A journalist who has covered both Vietnam and the Iraq war spoke this week at a symposium on Martin Luther King Junior at Grinnell University. Robert Hodierne, a Grinell College graduate, says there are some similarities that immediately stick out about Vietnam and Iraq.

Hodierne says we got into both wars based on a misunderstanding or misrepresentation of what the threats were, and in neither case had a clear understanding of what the enemy was and what the issues were, which made it hard to formulate a plan to proceed to victory.

Hodierne says the Vietnam war provided unprecedented access for journalists to the action. He says the Iraq war began that way with embedded journalists. Hodierne says as the Iraq war has worn on, the rules haven’t changed, but logistically it is very difficult to get out with the units in the field. The Vienam war was the first where photographs and film from journalist like Hodierne were brought directly into the living rooms of Americans.

Hodierne says technology has made it easier, and faster, to get photos back from Iraq — but we don’t see many images of the fighting. He says you see "surprisingly few" bloody pictures from the war, and he says that’s because the logistics have made it dangerous for reporters to get out into the field. And Hodierne says the fighting in the war in different.

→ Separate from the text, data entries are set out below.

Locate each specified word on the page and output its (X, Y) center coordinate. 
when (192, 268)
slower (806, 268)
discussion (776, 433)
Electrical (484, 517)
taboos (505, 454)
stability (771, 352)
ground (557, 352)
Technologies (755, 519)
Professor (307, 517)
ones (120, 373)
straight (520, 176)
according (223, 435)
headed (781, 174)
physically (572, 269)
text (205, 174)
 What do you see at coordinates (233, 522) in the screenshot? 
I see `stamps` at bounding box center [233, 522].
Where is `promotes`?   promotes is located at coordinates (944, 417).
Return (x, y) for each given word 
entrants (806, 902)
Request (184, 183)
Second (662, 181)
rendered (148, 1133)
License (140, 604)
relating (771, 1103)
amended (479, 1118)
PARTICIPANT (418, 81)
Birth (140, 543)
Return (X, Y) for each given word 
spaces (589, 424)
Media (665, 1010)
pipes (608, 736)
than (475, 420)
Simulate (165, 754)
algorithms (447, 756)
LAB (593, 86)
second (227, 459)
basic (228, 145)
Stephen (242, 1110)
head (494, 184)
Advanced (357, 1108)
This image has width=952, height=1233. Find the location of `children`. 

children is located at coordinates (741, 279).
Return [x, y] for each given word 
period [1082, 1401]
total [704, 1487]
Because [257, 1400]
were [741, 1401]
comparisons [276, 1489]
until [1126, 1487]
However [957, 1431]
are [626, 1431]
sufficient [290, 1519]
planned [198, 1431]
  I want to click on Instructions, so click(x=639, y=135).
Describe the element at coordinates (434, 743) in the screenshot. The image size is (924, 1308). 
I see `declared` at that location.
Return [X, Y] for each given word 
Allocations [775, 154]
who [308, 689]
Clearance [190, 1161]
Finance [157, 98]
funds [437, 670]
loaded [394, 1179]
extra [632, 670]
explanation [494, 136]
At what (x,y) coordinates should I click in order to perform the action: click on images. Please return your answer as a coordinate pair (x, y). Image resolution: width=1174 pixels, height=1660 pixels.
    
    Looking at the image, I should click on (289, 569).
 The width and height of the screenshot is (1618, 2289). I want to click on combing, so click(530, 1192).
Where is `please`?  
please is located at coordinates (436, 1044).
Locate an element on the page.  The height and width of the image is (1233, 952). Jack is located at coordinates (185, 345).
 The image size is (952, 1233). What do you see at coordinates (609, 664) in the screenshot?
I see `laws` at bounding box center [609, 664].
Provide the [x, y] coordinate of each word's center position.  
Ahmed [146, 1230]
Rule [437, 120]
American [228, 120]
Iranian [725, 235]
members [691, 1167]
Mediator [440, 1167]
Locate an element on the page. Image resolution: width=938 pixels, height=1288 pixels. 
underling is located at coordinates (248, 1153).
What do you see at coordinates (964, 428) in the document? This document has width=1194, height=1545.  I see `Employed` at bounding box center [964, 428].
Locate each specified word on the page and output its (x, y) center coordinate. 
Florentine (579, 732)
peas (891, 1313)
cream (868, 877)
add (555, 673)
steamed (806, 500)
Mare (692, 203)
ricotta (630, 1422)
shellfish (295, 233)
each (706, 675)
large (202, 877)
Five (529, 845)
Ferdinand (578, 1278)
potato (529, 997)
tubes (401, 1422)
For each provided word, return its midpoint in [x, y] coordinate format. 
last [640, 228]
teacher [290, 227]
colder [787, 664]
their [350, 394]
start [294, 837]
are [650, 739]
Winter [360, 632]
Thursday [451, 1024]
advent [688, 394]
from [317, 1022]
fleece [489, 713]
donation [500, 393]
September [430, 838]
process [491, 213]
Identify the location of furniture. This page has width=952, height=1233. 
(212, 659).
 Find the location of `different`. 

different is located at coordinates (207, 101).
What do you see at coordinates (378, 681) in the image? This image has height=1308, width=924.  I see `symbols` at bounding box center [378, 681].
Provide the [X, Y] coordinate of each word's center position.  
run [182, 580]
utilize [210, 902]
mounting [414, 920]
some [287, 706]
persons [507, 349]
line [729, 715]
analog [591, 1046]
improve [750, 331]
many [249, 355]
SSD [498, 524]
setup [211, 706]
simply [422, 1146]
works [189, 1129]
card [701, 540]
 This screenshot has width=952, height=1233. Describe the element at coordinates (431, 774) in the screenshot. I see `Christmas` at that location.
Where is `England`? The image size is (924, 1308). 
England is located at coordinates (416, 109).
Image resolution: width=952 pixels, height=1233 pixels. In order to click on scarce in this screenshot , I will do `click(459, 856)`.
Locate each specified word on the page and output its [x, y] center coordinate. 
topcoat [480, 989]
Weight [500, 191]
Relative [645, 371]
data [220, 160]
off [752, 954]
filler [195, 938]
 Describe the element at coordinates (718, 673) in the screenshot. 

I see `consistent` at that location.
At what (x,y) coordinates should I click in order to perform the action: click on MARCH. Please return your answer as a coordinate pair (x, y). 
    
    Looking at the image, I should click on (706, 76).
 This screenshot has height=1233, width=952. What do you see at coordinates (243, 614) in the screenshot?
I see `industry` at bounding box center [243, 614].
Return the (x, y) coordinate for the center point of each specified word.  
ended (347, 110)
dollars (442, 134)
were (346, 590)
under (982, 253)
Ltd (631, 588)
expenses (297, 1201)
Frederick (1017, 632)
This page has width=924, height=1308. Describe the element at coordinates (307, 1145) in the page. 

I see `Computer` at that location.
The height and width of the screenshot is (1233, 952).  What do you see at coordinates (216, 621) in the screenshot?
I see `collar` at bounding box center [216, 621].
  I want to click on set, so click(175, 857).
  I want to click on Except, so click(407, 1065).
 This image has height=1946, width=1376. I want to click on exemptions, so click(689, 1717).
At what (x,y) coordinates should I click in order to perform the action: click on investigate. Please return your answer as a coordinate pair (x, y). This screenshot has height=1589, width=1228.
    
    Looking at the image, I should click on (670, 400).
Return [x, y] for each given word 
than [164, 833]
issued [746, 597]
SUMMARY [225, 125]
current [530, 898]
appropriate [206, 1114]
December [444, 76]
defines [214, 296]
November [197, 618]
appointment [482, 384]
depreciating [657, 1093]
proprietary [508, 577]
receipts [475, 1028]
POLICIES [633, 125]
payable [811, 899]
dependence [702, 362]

Hodierne says the fighting in Vietnam included battles that lasted for days and a photographer could get out to the battle and back. He says the Iraq battles are mostly individual bombs that explode, and unless you’re right there at the time, you don’t get many combat pictures. Hodierne has been a journalist for 35 years and has worked as a writer, editor and photographer for a number of newspapers, wire services, magazines, radio and television stations, and Internet publications.